Single-stranded regions in RNA secondary structure are important for RNA–RNA and RNA–protein interactions. We present a probability profile approach for the prediction of these regions based on a statistical algorithm for sampling RNA secondary structures. For the prediction of phylogenetically-determined single-stranded regions in secondary structures of representative RNA sequences, the probability profile offers substantial improvement over the minimum free energy structure. In designing antisense oligonucleotides, a practical problem is how to select a secondary structure for the target mRNA from the optimal structure(s) and many suboptimal structures with similar free energies. By summarizing the information from a statistical sample of probable secondary structures in a single plot, the probability profile not only presents a solution to this dilemma, but also reveals ‘well-determined’ single-stranded regions through the assignment of probabilities as measures of confidence in predictions. In antisense application to the rabbit β-globin mRNA, a significant correlation between hybridization potential predicted by the probability profile and the degree of inhibition of in vitro translation suggests that the probability profile approach is valuable for the identification of effective antisense target sites. Coupling computational design with DNA–RNA array technique provides a rational, efficient framework for antisense oligonucleotide screening. This framework has the potential for high-throughput applications to functional genomics and drug target validation.
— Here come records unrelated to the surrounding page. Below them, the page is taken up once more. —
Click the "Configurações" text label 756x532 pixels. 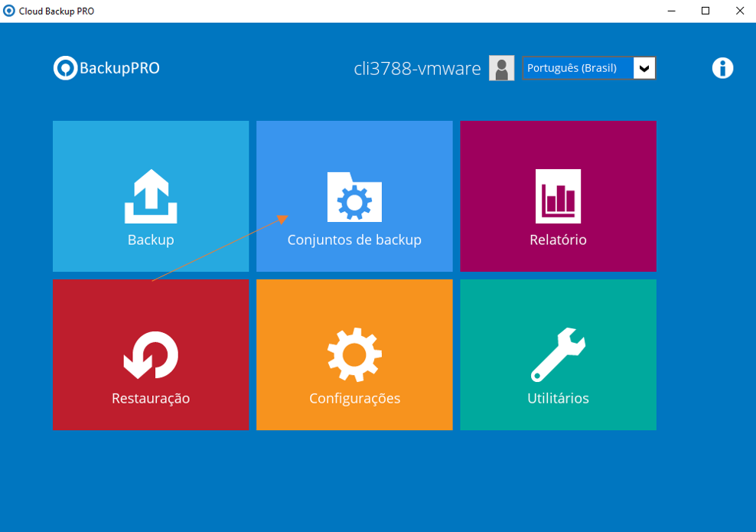[x=354, y=398]
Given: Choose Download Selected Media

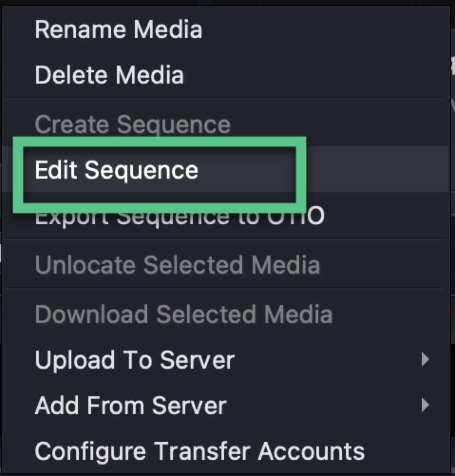Looking at the screenshot, I should [183, 314].
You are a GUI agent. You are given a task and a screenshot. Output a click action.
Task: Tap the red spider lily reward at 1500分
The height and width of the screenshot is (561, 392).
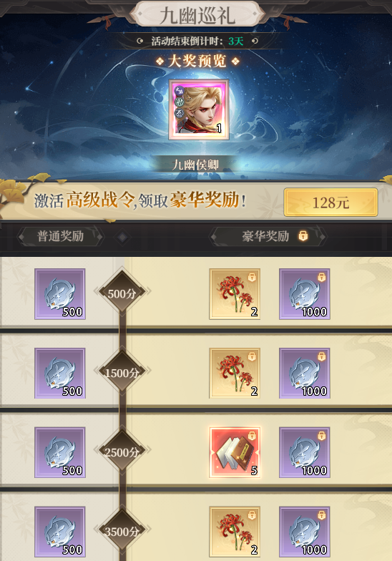(235, 374)
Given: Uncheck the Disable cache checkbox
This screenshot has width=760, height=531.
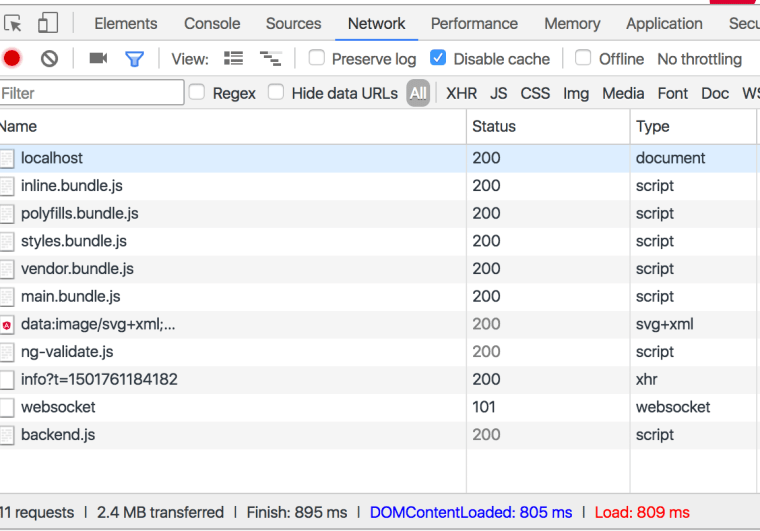Looking at the screenshot, I should tap(438, 58).
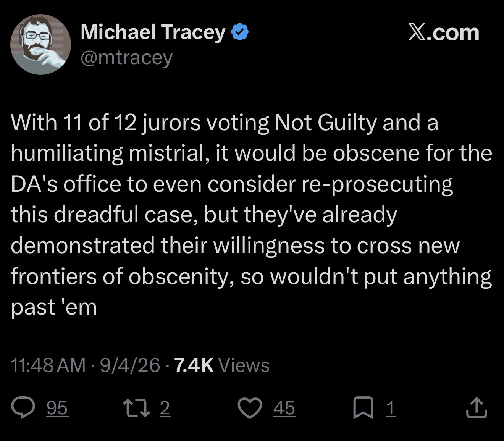Click the 11:48 AM timestamp
The height and width of the screenshot is (441, 504).
click(48, 365)

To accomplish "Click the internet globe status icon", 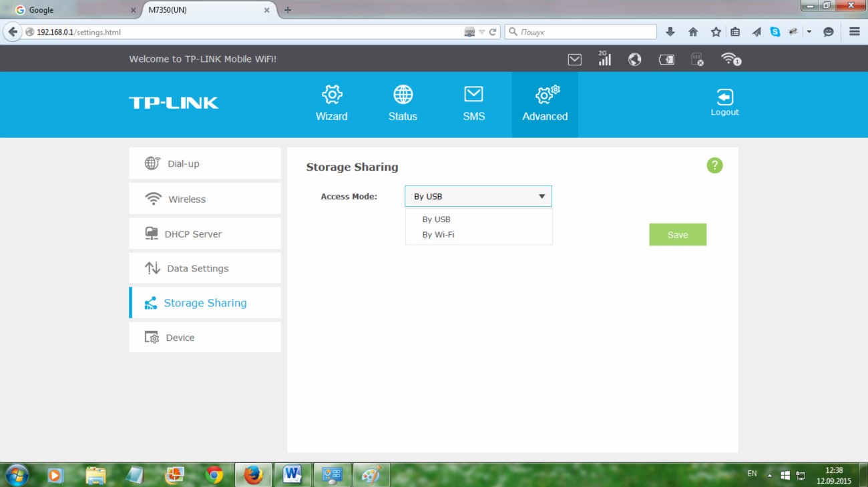I will point(634,59).
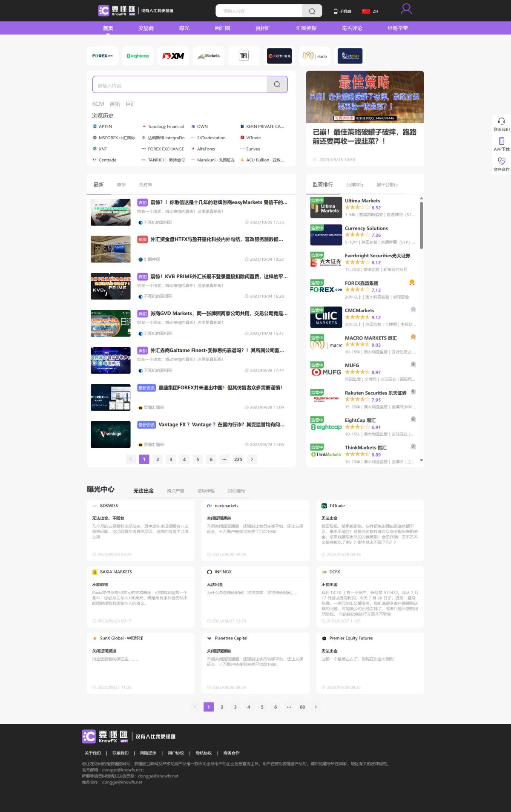Go to next page of news list
The image size is (511, 812).
252,459
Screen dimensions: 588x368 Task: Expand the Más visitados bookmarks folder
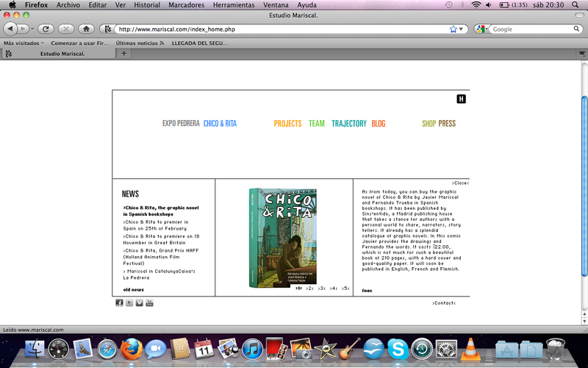tap(24, 43)
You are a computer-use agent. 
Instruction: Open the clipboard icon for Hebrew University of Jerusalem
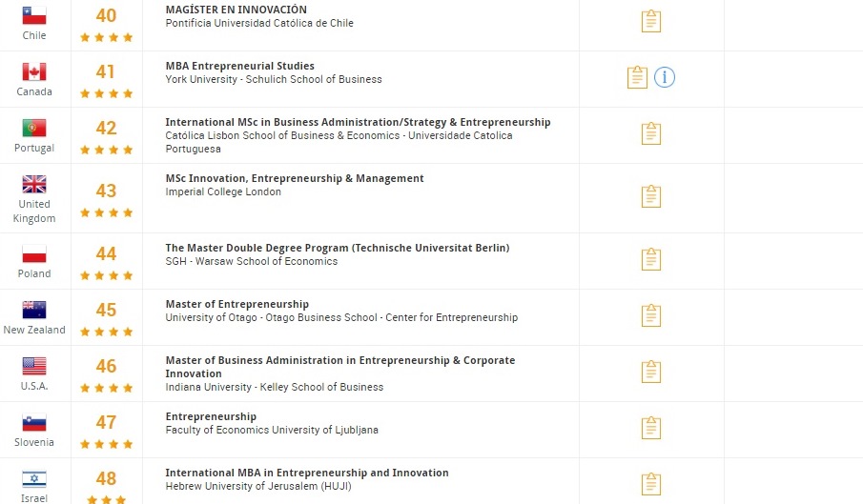click(x=651, y=484)

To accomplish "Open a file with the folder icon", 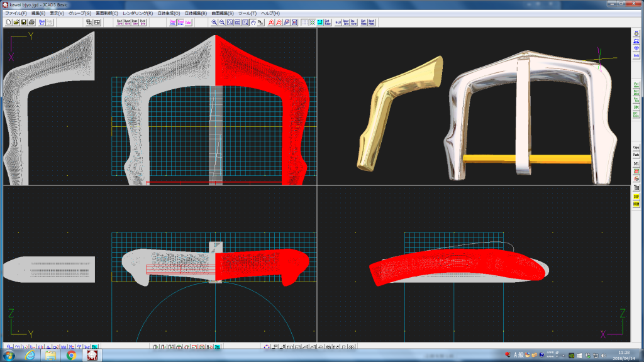I will (x=16, y=22).
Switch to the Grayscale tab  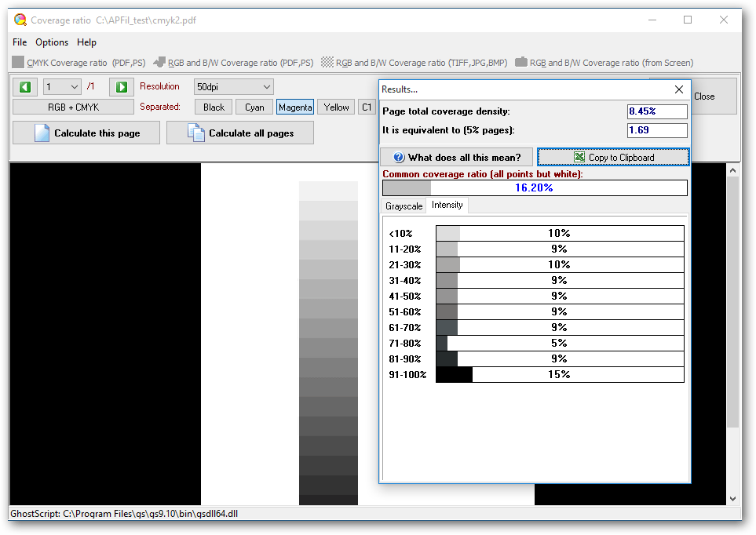click(x=404, y=206)
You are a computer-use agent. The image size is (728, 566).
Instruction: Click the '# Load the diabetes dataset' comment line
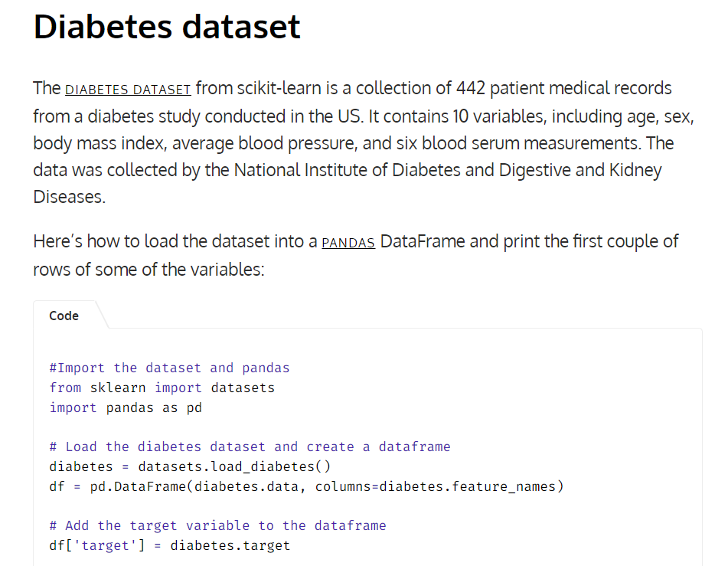click(x=250, y=447)
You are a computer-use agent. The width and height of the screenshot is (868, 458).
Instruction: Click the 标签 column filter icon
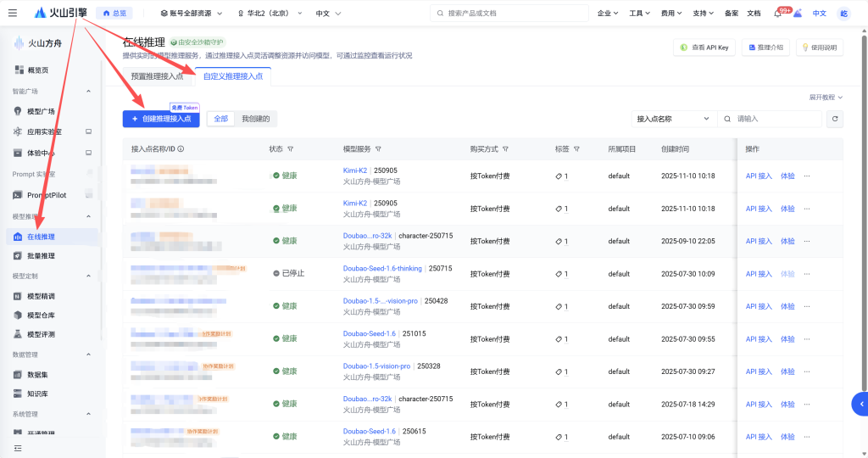(x=576, y=148)
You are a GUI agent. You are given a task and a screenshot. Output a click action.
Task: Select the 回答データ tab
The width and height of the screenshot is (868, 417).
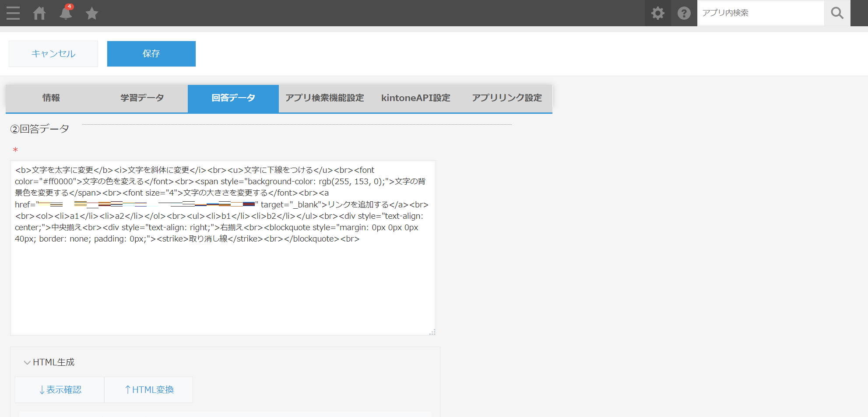tap(233, 98)

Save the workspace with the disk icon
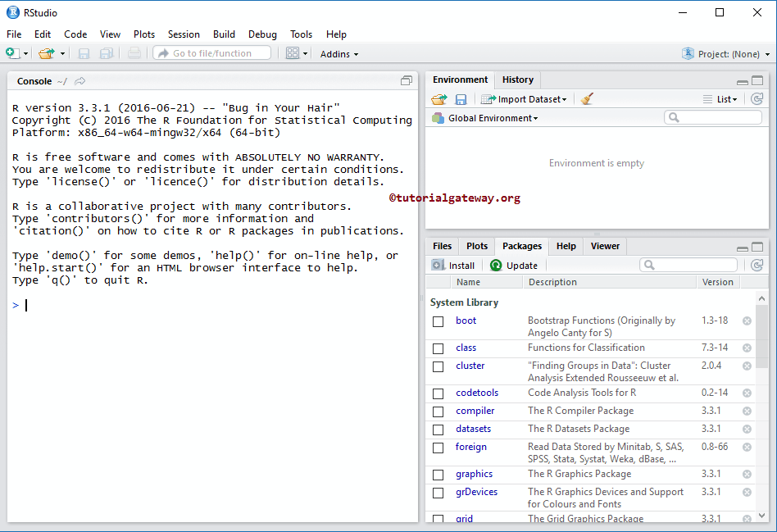pyautogui.click(x=461, y=98)
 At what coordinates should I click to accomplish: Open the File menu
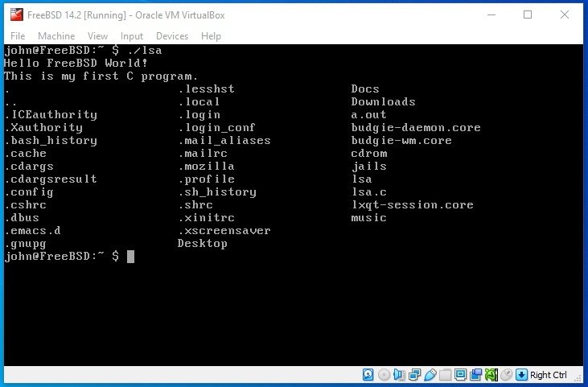coord(18,36)
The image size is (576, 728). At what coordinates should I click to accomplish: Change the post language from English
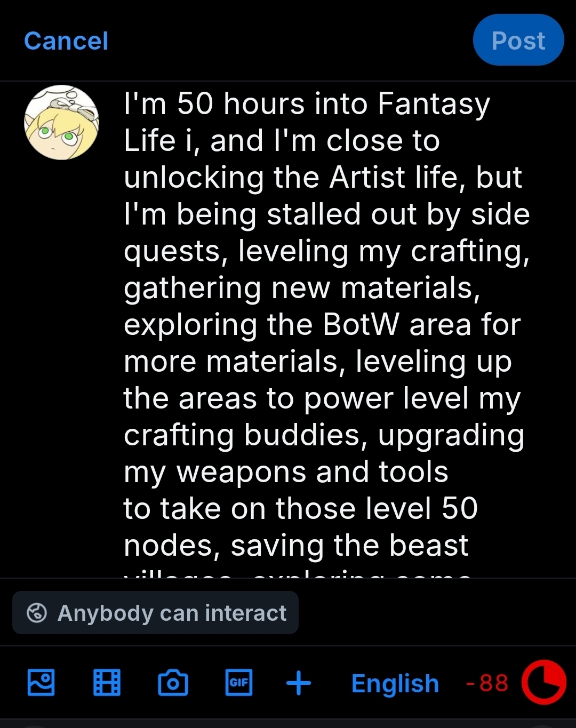(395, 683)
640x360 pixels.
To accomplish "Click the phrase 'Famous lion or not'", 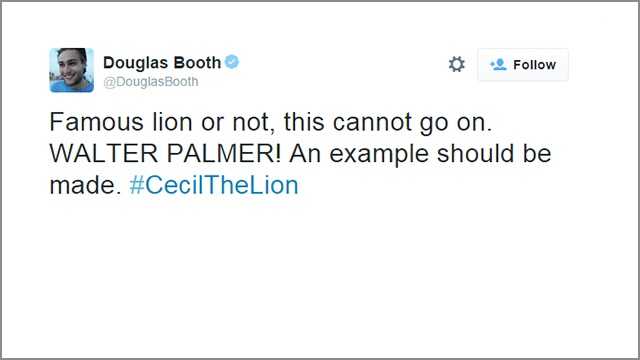I will 162,122.
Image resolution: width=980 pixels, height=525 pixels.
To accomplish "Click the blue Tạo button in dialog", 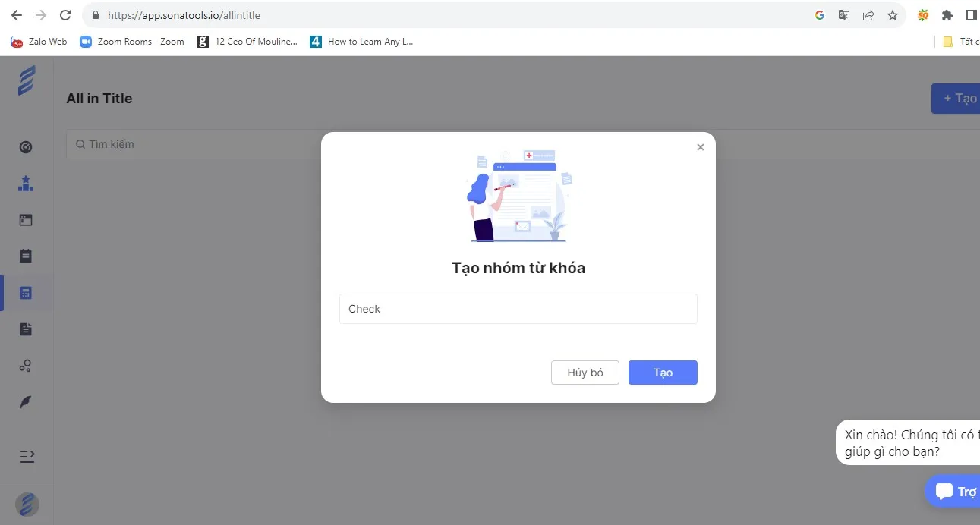I will click(662, 373).
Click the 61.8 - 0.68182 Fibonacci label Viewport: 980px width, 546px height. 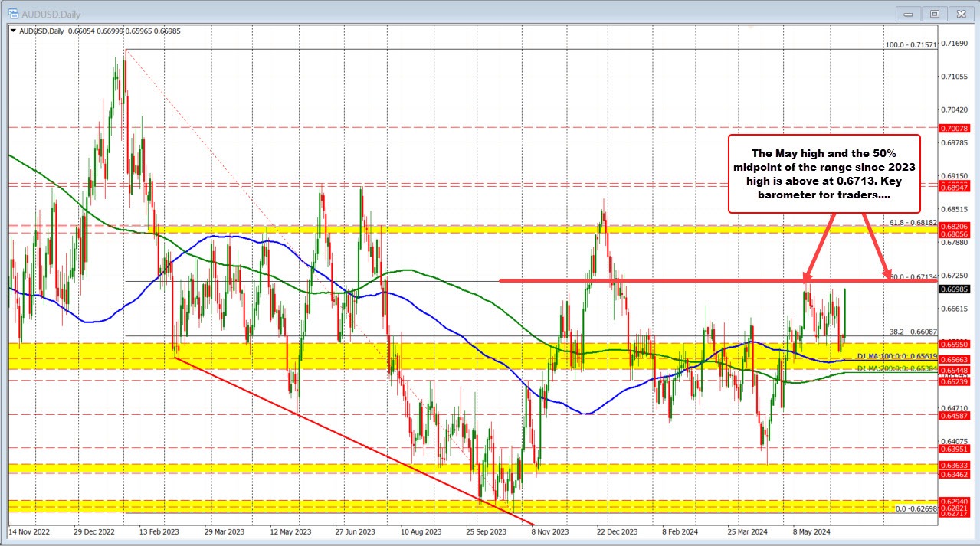(x=911, y=222)
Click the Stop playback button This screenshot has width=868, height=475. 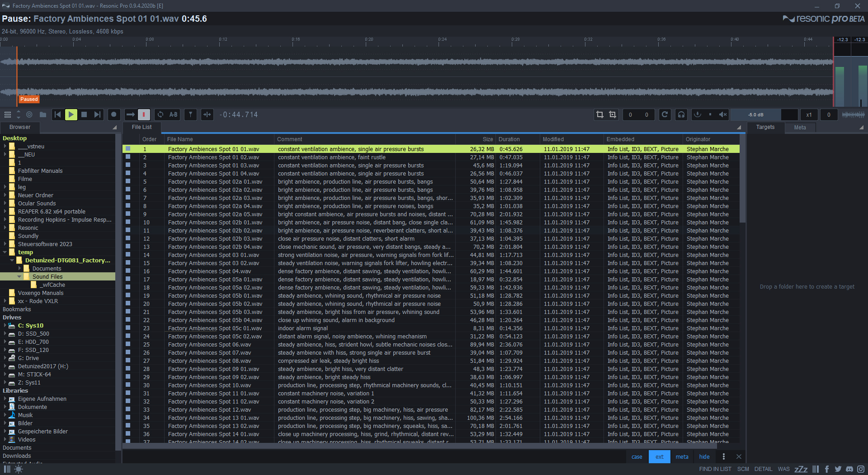(x=84, y=115)
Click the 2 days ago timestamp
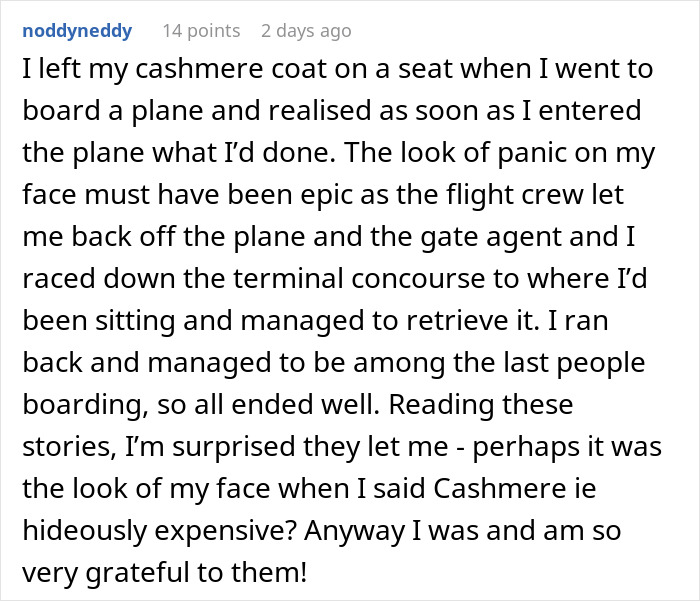 [x=306, y=31]
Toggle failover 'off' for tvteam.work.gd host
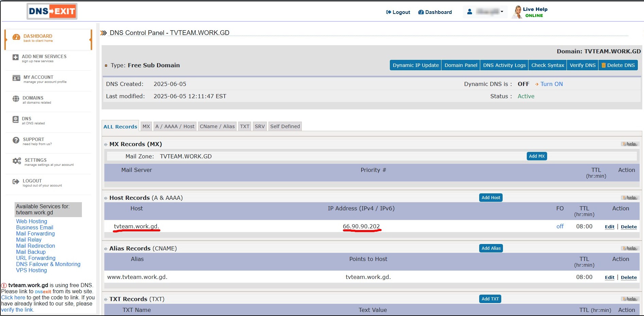Screen dimensions: 644x316 (x=560, y=226)
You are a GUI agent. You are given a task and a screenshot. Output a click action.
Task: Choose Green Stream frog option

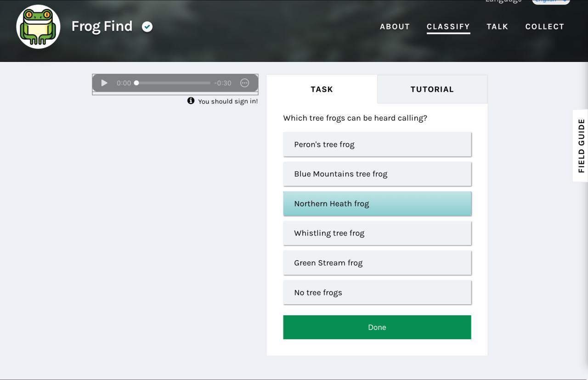tap(377, 263)
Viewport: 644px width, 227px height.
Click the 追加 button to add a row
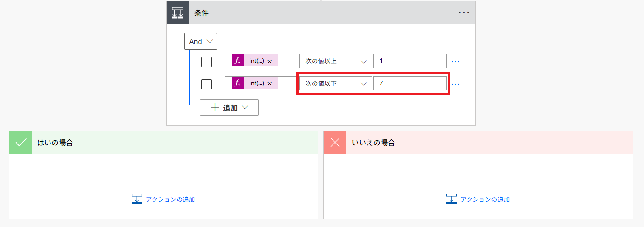click(229, 107)
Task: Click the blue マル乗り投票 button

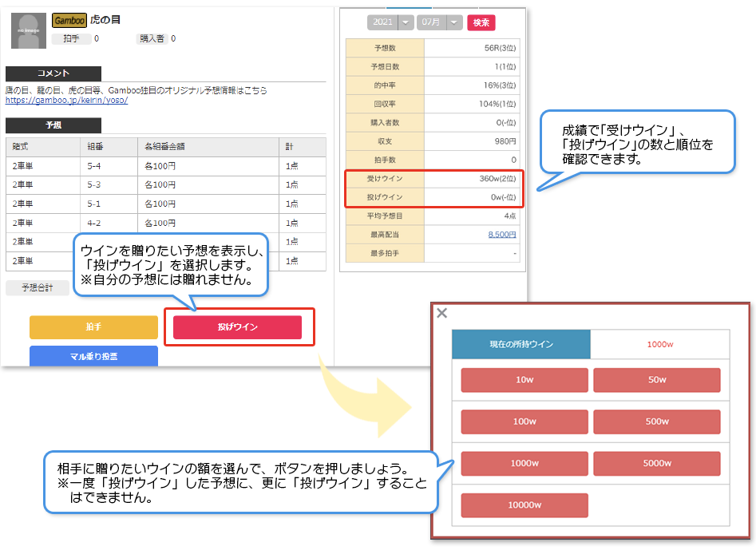Action: [93, 356]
机译:RNA二级结构中的单链区域对于RNA-RNA和RNA-蛋白质的相互作用非常重要。我们提出了一种概率统计方法,用于基于对RNA二级结构采样的统计算法来预测这些区域。为了预测代表性RNA序列二级结构中的系统发育决定的单链区,概率分布图提供了相对于最小自由能结构的实质性改进。在设计反义寡核苷酸时,一个实际的问题是如何从最佳结构和具有类似自由能的许多次优结构中选择靶mRNA的二级结构。通过汇总单个图中可能的二级结构的统计样本中的信息,概率分布图不仅可以解决该难题,还可以通过将概率分配为置信度来揭示“确定的”单链区域在预测中。在反义应用于兔β-珠蛋白mRNA时,通过概率分布预测的杂交潜力与抑制程度之间存在显着相关性 的体外翻译表明 简介方法对于识别有效 反义目标网站。 DNA-RNA的耦合计算设计 阵列技术为反义提供了合理,有效的框架 寡核苷酸筛选。该框架有潜力 高通量对功能基因组学和药物靶标的应用 验证。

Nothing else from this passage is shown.